─── Given records ───
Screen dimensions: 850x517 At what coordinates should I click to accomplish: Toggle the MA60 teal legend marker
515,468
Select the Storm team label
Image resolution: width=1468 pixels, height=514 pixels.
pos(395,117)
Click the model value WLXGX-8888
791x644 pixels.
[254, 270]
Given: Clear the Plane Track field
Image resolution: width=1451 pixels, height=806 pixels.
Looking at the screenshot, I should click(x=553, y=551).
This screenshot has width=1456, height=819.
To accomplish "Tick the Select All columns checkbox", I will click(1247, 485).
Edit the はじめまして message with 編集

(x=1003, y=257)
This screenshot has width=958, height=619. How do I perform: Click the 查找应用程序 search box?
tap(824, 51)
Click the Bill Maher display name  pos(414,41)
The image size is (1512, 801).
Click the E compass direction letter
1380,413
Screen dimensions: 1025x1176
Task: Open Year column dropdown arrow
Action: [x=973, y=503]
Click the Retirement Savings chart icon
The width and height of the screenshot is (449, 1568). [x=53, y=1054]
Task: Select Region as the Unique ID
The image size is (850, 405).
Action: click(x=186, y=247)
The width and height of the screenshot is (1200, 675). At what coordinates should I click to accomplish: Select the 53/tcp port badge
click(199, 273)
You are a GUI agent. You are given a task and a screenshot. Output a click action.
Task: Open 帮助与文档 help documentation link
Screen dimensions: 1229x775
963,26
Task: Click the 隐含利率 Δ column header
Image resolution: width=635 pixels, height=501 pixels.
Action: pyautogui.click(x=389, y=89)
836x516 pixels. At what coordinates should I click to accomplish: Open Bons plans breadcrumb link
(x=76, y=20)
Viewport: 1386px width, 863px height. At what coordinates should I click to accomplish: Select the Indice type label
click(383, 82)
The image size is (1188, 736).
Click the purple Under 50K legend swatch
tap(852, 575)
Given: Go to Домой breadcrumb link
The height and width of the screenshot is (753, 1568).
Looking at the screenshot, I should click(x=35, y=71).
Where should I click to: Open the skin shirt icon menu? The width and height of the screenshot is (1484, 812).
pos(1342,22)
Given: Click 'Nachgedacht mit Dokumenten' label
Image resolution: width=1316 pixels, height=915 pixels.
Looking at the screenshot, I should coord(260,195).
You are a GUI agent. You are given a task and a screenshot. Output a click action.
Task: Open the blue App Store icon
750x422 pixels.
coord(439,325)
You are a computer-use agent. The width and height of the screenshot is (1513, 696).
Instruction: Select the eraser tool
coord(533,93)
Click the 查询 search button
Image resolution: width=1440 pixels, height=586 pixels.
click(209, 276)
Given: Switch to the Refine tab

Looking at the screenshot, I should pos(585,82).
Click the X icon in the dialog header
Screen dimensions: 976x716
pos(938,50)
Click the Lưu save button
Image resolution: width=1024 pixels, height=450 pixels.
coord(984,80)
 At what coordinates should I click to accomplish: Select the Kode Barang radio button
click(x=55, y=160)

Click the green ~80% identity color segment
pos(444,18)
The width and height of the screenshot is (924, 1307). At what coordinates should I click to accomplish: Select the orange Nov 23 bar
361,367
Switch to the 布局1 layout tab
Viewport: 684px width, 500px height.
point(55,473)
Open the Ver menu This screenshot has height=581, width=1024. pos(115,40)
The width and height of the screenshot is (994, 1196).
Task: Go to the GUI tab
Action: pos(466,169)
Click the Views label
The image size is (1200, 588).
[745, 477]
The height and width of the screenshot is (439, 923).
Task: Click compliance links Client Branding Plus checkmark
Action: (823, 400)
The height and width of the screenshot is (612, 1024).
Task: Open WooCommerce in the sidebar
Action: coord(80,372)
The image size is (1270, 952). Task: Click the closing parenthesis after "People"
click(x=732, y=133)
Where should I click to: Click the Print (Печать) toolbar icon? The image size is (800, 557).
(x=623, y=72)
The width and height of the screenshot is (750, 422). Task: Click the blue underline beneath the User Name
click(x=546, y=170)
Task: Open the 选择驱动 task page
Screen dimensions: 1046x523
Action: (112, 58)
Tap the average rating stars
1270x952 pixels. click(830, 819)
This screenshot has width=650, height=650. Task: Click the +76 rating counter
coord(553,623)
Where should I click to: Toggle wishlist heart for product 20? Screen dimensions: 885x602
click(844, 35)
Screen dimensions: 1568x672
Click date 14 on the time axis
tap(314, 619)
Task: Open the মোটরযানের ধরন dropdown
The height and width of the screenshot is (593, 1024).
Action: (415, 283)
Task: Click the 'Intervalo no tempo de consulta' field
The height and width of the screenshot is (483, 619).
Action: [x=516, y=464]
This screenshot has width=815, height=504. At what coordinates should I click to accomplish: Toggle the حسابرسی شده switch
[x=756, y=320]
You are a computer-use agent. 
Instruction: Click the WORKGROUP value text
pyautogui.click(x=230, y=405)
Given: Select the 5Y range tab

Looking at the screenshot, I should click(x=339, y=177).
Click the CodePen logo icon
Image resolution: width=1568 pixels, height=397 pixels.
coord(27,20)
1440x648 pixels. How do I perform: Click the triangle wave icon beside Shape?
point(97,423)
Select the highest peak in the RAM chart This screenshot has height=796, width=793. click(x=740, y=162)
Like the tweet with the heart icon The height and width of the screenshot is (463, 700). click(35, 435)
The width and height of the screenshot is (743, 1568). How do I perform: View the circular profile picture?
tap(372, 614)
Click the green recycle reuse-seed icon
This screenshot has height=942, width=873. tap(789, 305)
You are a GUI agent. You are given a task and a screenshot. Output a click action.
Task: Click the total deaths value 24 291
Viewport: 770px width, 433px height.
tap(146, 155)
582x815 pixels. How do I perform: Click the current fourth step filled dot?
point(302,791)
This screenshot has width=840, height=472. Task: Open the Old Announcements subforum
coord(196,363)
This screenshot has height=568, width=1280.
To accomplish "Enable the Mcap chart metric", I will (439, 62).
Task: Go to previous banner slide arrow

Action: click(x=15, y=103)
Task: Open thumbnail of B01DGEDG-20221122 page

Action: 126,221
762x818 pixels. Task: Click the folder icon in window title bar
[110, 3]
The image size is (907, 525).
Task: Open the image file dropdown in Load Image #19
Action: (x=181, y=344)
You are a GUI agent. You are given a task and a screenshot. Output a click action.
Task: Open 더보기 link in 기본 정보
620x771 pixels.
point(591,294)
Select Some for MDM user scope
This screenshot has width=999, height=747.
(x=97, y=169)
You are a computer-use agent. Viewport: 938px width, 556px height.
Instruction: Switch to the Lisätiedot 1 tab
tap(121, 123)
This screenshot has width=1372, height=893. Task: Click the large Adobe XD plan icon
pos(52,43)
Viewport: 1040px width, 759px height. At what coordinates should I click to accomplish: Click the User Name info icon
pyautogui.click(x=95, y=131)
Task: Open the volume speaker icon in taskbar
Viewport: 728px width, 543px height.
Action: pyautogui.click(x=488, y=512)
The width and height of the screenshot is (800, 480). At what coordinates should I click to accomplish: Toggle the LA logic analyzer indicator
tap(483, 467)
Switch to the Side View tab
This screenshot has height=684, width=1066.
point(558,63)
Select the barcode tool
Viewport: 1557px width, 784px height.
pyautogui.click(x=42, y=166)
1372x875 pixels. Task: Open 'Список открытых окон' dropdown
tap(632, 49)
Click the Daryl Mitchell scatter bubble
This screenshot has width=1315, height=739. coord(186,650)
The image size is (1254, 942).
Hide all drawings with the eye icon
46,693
───
- [What the task requires] Print exactly the lines above from the one with "Given: Select the 5Y range tab" to the one with "Select the highest", including both.

- [Result of this task]
Given: Select the 5Y range tab

Looking at the screenshot, I should click(x=339, y=177).
Click the CodePen logo icon
Image resolution: width=1568 pixels, height=397 pixels.
coord(27,20)
1440x648 pixels. How do I perform: Click the triangle wave icon beside Shape?
point(97,423)
Select the highest peak in the RAM chart This screenshot has height=796, width=793. click(x=740, y=162)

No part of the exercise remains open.